Print the data exactly as it is given, please.

Stored items:
#####

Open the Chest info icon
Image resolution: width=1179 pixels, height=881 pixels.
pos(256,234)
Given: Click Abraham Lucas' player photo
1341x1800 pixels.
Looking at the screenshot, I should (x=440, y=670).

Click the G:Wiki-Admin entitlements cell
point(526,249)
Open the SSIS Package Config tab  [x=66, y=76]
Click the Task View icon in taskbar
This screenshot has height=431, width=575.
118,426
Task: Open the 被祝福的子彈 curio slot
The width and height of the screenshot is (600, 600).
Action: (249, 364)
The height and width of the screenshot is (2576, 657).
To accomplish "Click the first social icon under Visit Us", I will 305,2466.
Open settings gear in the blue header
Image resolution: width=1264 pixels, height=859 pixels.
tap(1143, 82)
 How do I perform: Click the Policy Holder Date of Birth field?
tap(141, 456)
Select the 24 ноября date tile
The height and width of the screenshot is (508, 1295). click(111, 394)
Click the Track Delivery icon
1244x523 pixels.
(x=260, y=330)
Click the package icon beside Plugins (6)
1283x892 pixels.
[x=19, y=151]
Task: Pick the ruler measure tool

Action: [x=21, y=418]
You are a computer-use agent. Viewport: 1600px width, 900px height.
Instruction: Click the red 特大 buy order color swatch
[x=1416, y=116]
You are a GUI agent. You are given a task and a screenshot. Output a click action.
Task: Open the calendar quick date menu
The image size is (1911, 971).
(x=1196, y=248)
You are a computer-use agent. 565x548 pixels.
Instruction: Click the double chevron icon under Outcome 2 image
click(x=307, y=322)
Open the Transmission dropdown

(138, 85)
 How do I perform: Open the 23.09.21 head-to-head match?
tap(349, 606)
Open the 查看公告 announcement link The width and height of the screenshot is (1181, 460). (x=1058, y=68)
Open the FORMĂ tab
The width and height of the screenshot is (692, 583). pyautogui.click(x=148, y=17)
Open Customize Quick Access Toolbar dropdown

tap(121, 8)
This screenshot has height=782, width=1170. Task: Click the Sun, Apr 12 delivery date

#####

_Solution for this task:_
Open the Chest info icon
Image resolution: width=1179 pixels, height=881 pixels.
pos(256,234)
Given: Click Abraham Lucas' player photo
1341x1800 pixels.
Looking at the screenshot, I should (x=440, y=670).

Click the G:Wiki-Admin entitlements cell
point(526,249)
Open the SSIS Package Config tab  [x=66, y=76]
Click the Task View icon in taskbar
This screenshot has height=431, width=575.
118,426
Task: Open the 被祝福的子彈 curio slot
The width and height of the screenshot is (600, 600).
Action: (249, 364)
The height and width of the screenshot is (2576, 657).
To accomplish "Click the first social icon under Visit Us", I will 305,2466.
Open settings gear in the blue header
Image resolution: width=1264 pixels, height=859 pixels.
tap(1143, 82)
 How do I perform: Click the Policy Holder Date of Birth field?
tap(141, 456)
Select the 24 ноября date tile
The height and width of the screenshot is (508, 1295). click(111, 394)
Click the Track Delivery icon
1244x523 pixels.
(x=260, y=330)
Click the package icon beside Plugins (6)
1283x892 pixels.
[x=19, y=151]
Task: Pick the ruler measure tool

Action: [x=21, y=418]
You are a computer-use agent. Viewport: 1600px width, 900px height.
Instruction: Click the red 特大 buy order color swatch
[x=1416, y=116]
You are a GUI agent. You are given a task and a screenshot. Output a click action.
Task: Open the calendar quick date menu
The image size is (1911, 971).
(x=1196, y=248)
You are a computer-use agent. 565x548 pixels.
Instruction: Click the double chevron icon under Outcome 2 image
click(x=307, y=322)
Open the Transmission dropdown

(138, 85)
 How do I perform: Open the 23.09.21 head-to-head match?
tap(349, 606)
Open the 查看公告 announcement link The width and height of the screenshot is (1181, 460). (x=1058, y=68)
Open the FORMĂ tab
The width and height of the screenshot is (692, 583). pyautogui.click(x=148, y=17)
Open Customize Quick Access Toolbar dropdown

tap(121, 8)
This screenshot has height=782, width=1170. Task: Click the Sun, Apr 12 delivery date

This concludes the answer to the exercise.